To be fair, it's news they didn't want reported (though that covers pretty much everything they do). However, as noted, the President has been telling everyone for years that we're tracking the money of terrorists. So, unless terrorists really don't watch the news, there's a pretty good chance that they already knew from the President's own speeches.
"... were it left to me to decide whether we should have a government without newspapers or newspapers without a government, I should not hesitate a moment to prefer the latter" – Thomas Jefferson to Edward Carrington, 1787
The Radical Right has long wanted to silence the press. In fact, watching those Republicans in Congress call for an investigation into the press is a surreal moment, akin to having the Society of Foxes call for an investigation into farmers guarding the henhouses.
"Our liberty cannot be guarded but by the freedom of the press, nor that be limited without danger of losing it." – Thomas Jefferson to John Jay, 1786.The Radical Right has probably hated the press ever since Gutenberg, although a visceral point of demarcation for our time was the publication of the Pentagon Papers. Revealing the truth about America's involvement in Vietnam just never sat well with those who prefer to sit in the dark and praise it.

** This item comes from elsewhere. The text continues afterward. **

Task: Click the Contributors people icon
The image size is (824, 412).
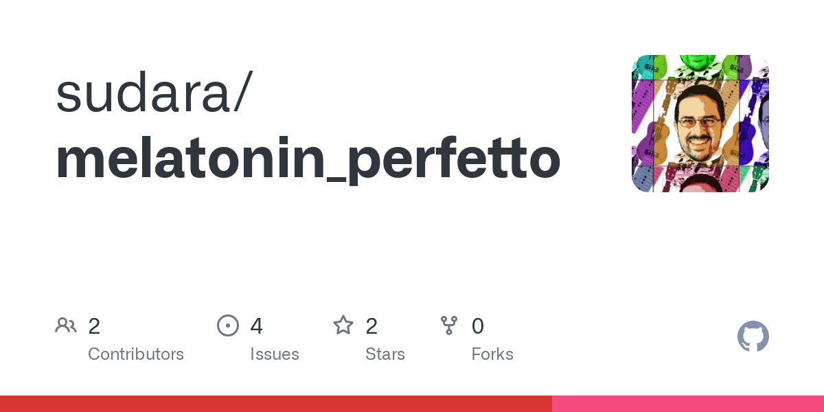Action: pos(66,325)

However, the Radical Right most especially hates the press for daring to investigate and, therefore cause the resignation of Richard Nixon. Forget Mr. Nixon's culpability of criminal acts. (Heaven knows, they'd like to.) Uncovering the truth may have been the biggest sin of all. This wasn't just "shoot the messenger." This was... well, given what happened at Kent State, apparently it was shoot the messenger, literally.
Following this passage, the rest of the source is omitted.